##### PAGE #####

The first time I heard Doug Kershaw’s classic song “Louisiana Man,” it made me want to move to the swamp.
The lyrics described a time when Cajuns lived close to the land, making their living from fishing, trapping and hunting. Kershaw’s vibrant fiddle — which he played pointing upside-down — added a lush quality to the story.
“The clock strikes three and Papa jumps to his feet,” Kershaw sang. “Already Mama’s cooking Papa something to eat. At half past, Papa he’s ready to go, he jumps in his pirogue headed down the bayou.”
It was around 1980 when I first heard that song. I fell in love with Cajun music, especially the fiddling.
I was intrigued last month by a lengthy Associated Press article, “At 84, Cajun musician Doug Kershaw still going strong on stage.”
But what really brought back those memories was the other day when Jewel Watts of Amite County loaned me his childhood schoolbook, “Louisiana Nature Guardian Handbook for the Schools of the State,” published in 1931. It was still in use when Watts was a student at Norco Elementary School in 1966.
Watts, by the way, is a “Louisiana man” himself, growing up in St. Charles Parish hunting, fishing and trapping. Now he and his wife Crystal own a farm in Amite County.
The “Louisiana Nature Guardian Handbook” profiles a long list of birds, mammals, fish, trees, flowers and minerals, and includes poetry to go along with the science.
While some facts never change, other information in the book is specific to the times — such as details on fur trapping.
Back in the day, the muskrat was the No. 1 furbearer in south Louisiana. As Kershaw sang, “Muskrat hides hanging by the dozens, even got a lady mink, a muskrat’s cousin. Got ’em out drying in the hot, hot sun. Tomorrow Papa’s gonna turn ’em into money.”
That changed when the non-native and much larger nutria rat was introduced into the swamp. It took the place of muskrats but didn’t prove to be as valuable. It also destroys the marsh habitat.
When the Louisiana handbook was written, the muskrat was still king, though showing signs of declining. In 1924-25, trappers took 6.2 million muskrats. In 1925-26 that dropped to 3.6 million, then to 3 million a year later and 2.9 million a year after that.
Prices for pelts were steadily rising, however, from 8 cents in 1915 to $1.25 in 1928.
Raccoons were another important furbearer. “Louisiana has more raccoons than any other state, and her annual catch is the largest,” the book claimed.
“The Louisiana raccoons are of two distinct colors. The marsh animal is known to the trapper as ‘Louisiana tide water’ or ‘salt water’ coon, and is reddish or yellowish, as compared to the darker inhabitants of the wooded swamps. The darker raccoon brings a higher price than the marsh animal does.”
The book profiles what it calls “the wild cat or bay lynx,” which we would call a bobcat today. The pelts brought $1.50 each back then, but trappers only brought in a few hundred annually.

##### SUPPLIED MATERIAL #####

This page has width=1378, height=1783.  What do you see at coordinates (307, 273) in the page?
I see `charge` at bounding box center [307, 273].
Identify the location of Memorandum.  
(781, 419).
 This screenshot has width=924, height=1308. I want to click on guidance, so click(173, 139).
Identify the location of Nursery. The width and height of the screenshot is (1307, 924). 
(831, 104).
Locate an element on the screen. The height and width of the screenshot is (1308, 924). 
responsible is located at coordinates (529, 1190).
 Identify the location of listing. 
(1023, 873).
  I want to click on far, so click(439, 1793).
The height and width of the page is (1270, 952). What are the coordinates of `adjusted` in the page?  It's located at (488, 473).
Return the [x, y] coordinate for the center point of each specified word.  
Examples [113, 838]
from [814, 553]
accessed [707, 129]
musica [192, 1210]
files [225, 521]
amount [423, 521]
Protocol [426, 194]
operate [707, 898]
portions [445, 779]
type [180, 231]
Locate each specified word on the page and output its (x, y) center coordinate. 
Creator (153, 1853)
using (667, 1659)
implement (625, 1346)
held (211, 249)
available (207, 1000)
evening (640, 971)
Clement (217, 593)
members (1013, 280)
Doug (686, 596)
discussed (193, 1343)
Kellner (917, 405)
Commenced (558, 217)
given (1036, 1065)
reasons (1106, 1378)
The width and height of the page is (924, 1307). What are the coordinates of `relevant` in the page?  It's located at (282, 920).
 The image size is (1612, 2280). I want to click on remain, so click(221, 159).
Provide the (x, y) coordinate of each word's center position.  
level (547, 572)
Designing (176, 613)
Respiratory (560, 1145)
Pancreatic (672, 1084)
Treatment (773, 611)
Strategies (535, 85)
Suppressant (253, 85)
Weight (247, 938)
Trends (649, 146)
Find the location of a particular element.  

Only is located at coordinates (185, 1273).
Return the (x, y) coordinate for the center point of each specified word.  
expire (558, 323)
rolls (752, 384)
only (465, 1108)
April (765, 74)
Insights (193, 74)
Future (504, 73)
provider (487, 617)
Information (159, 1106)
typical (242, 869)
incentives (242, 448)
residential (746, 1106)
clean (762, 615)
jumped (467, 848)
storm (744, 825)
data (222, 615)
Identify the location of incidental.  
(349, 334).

#####

**WHAT THE TASK REQUIRES**
Continue the piece about the 1931 Louisiana nature handbook, starting right after its last sentence.

**TASK RESULT**
The chapter on the wolf identifies it as “the ordinary gray wolf, the timber wolf, or the ‘buffalo wolf’ of song and story.” It doesn’t mention the red wolf, which was indigenous to the Southeastern United States all the way to Texas.
On the other hand, the book says red fox, unlike gray, were not indigenous to the state.
“The fur of our gray fox is not especially valuable, although our trappers take from 350 to 500 each winter.”
The mink was the most valuable furbearer, though the book doesn’t give a price.
“It is said that the so-called ‘French Settlement Minks’ found in Ascension, St. James, Livingston, and Tangipahoa, brings the highest price in the raw pelt market, because they are a rich dark brown, and because the pelts grade easily.”
Louisiana trappers caught 84,000 mink in 1924-25, down to 67,000 the next year and up to nearly 100,000 in 1928-29.
“A trapper’s license costs $2.00 and must be secured from the sheriff of the parish where the trapper operates,” the book explains. “A trapper is permitted to set 250 traps only, and these traps must be visited daily.”
Otters also were highly valuable, bringing in an astonishing $15 to $25 per pelt, with some 2,000 caught per season.
Another big commodity from the swamp was Spanish moss, a $2.5 to $3 million industry.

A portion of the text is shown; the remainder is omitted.